2015 update — Code samples updated to use latest Ruby (2.2.3).

Following my post on hooks, I thought it would be interesting sharing the details of object creation in Ruby. This post is a summary of the relevant pieces as found in MRI (Matz' Ruby Implementation) explaining that core process.

I will be using this piece of code as my starting point:

class Foo
  def initialize
    puts "hello!"
  end
end

Foo.new # Let's go!

Calling Foo.new

We are calling an instance method #new on Foo, which is a "class object", ie. an instance of the class Class. You may verify that calling Foo.class returns Class indeed. For we did not implement a Foo#new method, it may be provided by Foo's "superclass". We thus need to have a look at Class#new to get started.

To quickly review a method's implementation, you may install the pry and pry-doc gems and use the "show-method" or "show-source" commands. The "show-doc" command is useful as well. To find your way in the Ruby's source code, The Ruby Cross Reference is pretty useful. MRI is hosted on GitHub as well.

// [1] pry(main)> show-method Class#new

// From: object.c (C Method):
// Owner: Class
// Visibility: public
// Number of lines: 10

VALUE
rb_class_new_instance(int argc, const VALUE *argv, VALUE klass)
{
  VALUE obj;

  obj = rb_obj_alloc(klass);
  rb_obj_call_init(obj, argc, argv);

  return obj;
}

How does Pry know where to look in the C source? MRI maps Ruby method names to C function definitions, using rb_define_method. For instance, Class#new is bound to a C function named rb_class_new_instance, thanks to the instruction rb_define_method(rb_cClass, "new", rb_class_new_instance, -1). Calling #new in Ruby basically proxies to rb_class_new_instance in MRI.
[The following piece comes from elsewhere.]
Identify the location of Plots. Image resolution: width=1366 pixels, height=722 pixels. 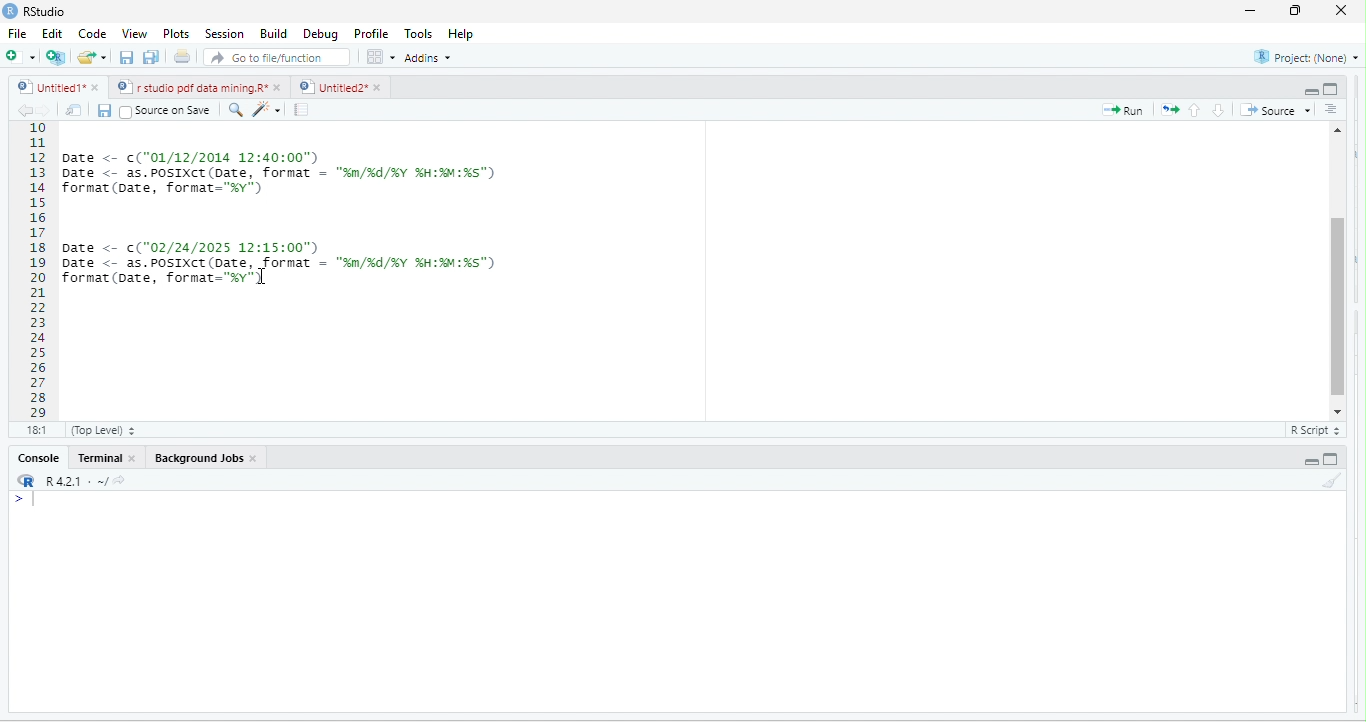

If you are wondering about that -1 parameter, it is a "de-optimization" flag allowing any number of arguments to be passed to #new. Usually, when a method expects a specific number of arguments, Ruby has a way to optimize calls made to that method, so they introduce less memory overhead. But because new must accept any number of arguments, this optimization is pre-emptively cleared off.

As its name implies, rb_class_new_instance is responsible for creating a new instance out of a given class, named klass (in my example, it would be a reference to Foo). It first takes care of allocating memory for a new Object of type klass, hence creating a blank object, using rb_obj_alloc.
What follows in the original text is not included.